◆ Task to complete ◆
Starting with the line where "Add Vino español Rioja to the cart" appears, print every line through the end of the entries below exactly as it stands, and leave out the pictures.

Recorded data:
___
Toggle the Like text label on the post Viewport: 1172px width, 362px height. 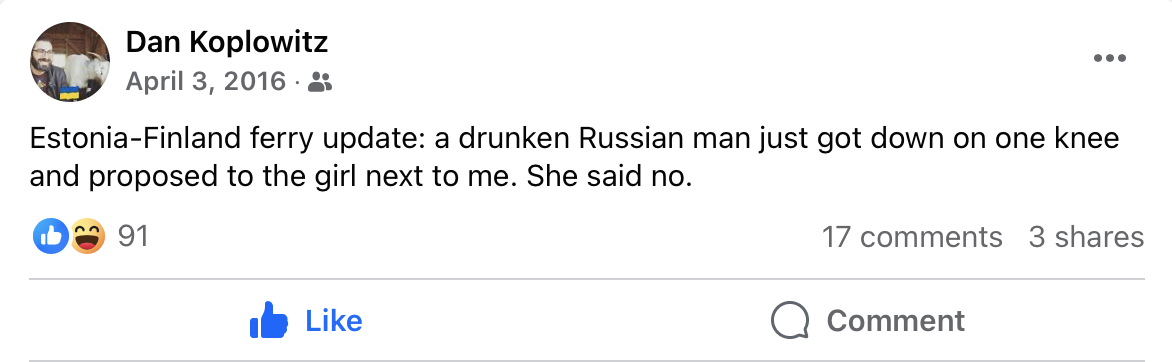tap(334, 321)
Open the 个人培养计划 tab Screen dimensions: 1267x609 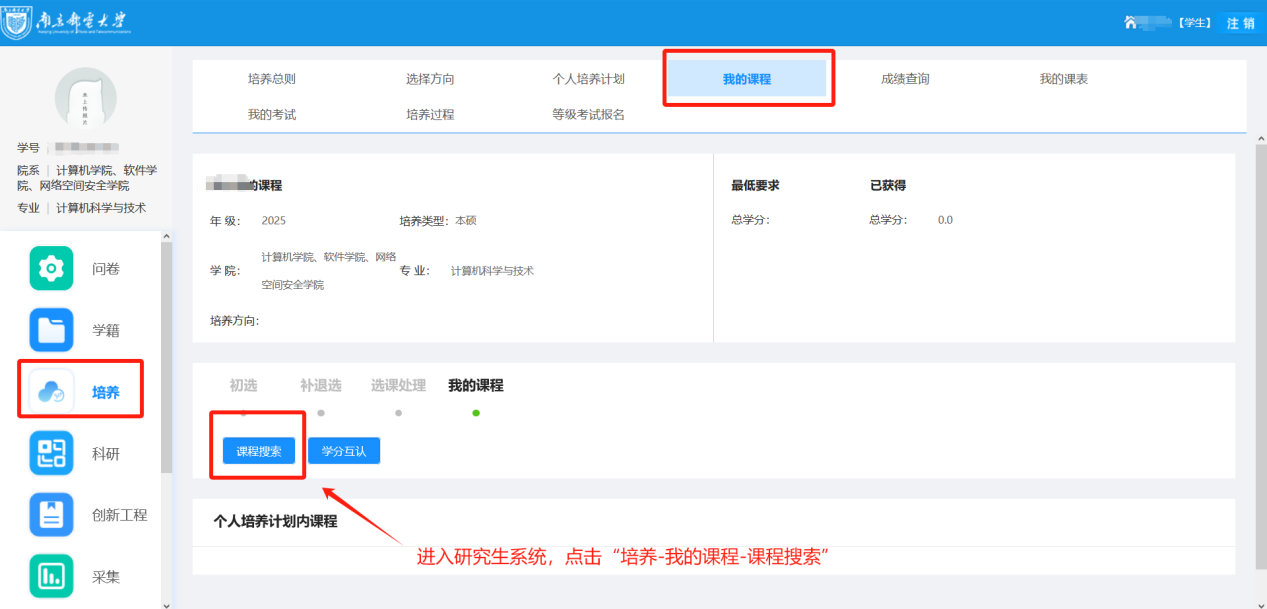click(588, 79)
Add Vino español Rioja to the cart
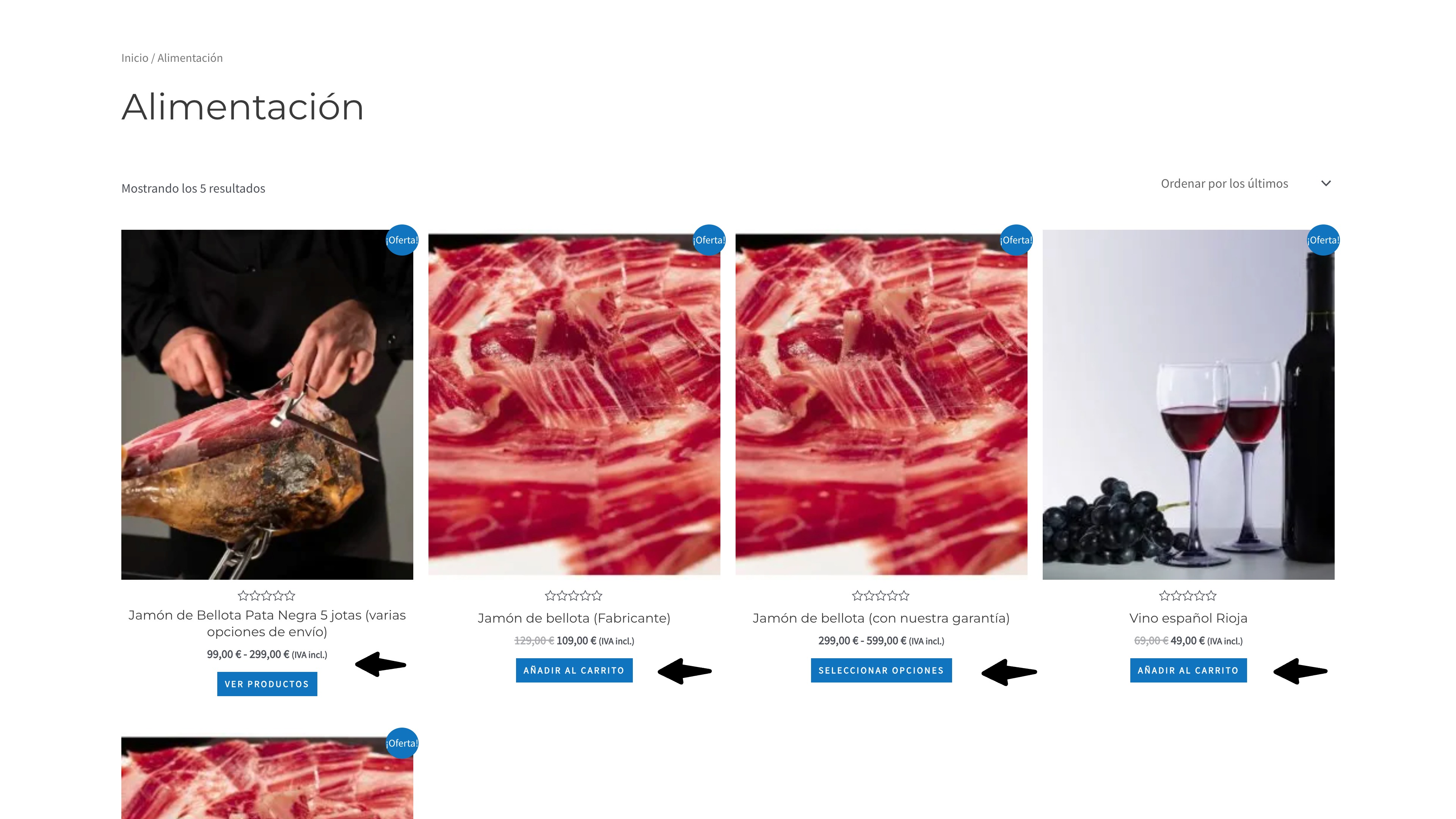Image resolution: width=1456 pixels, height=819 pixels. coord(1188,670)
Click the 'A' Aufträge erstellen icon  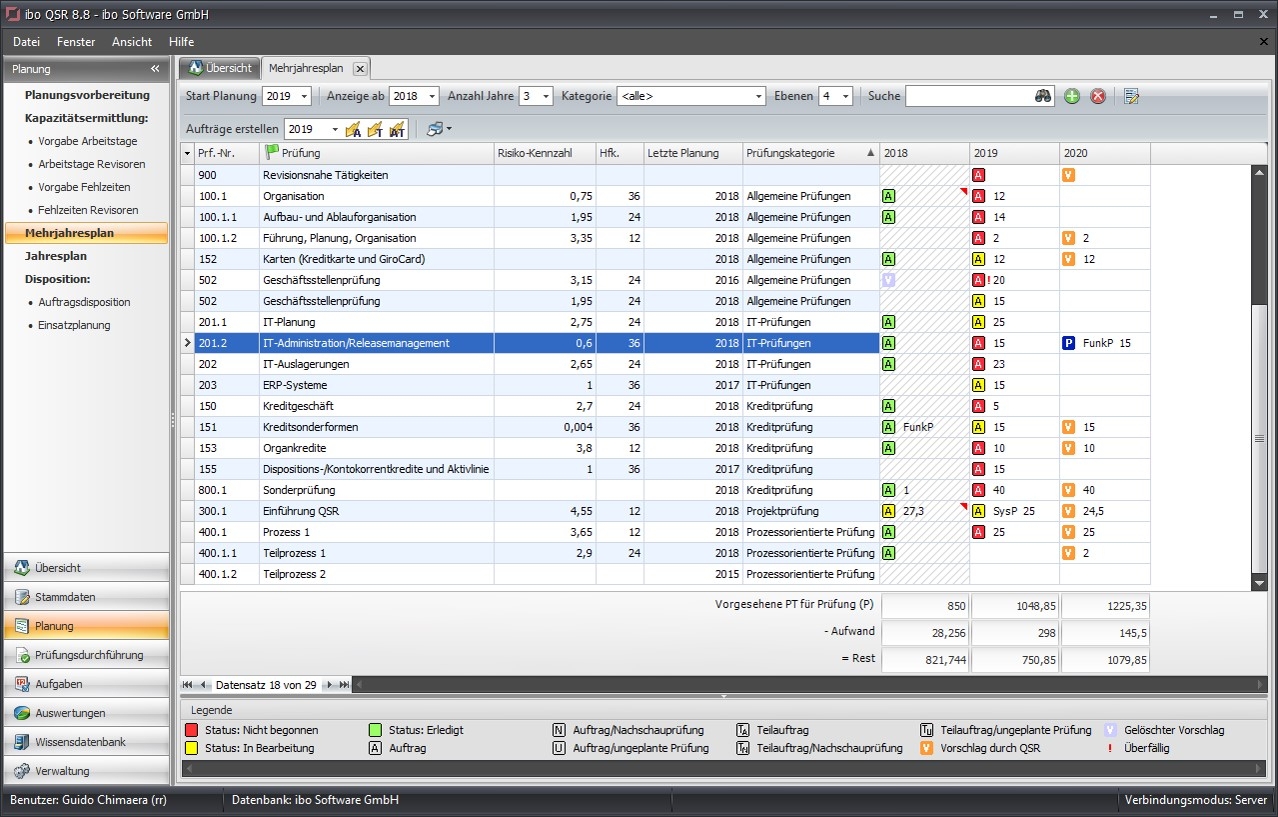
___
◆ Reply to the exercise ◆
Add Vino español Rioja to the cart
Image resolution: width=1456 pixels, height=819 pixels. coord(1188,670)
Click the 'A' Aufträge erstellen icon  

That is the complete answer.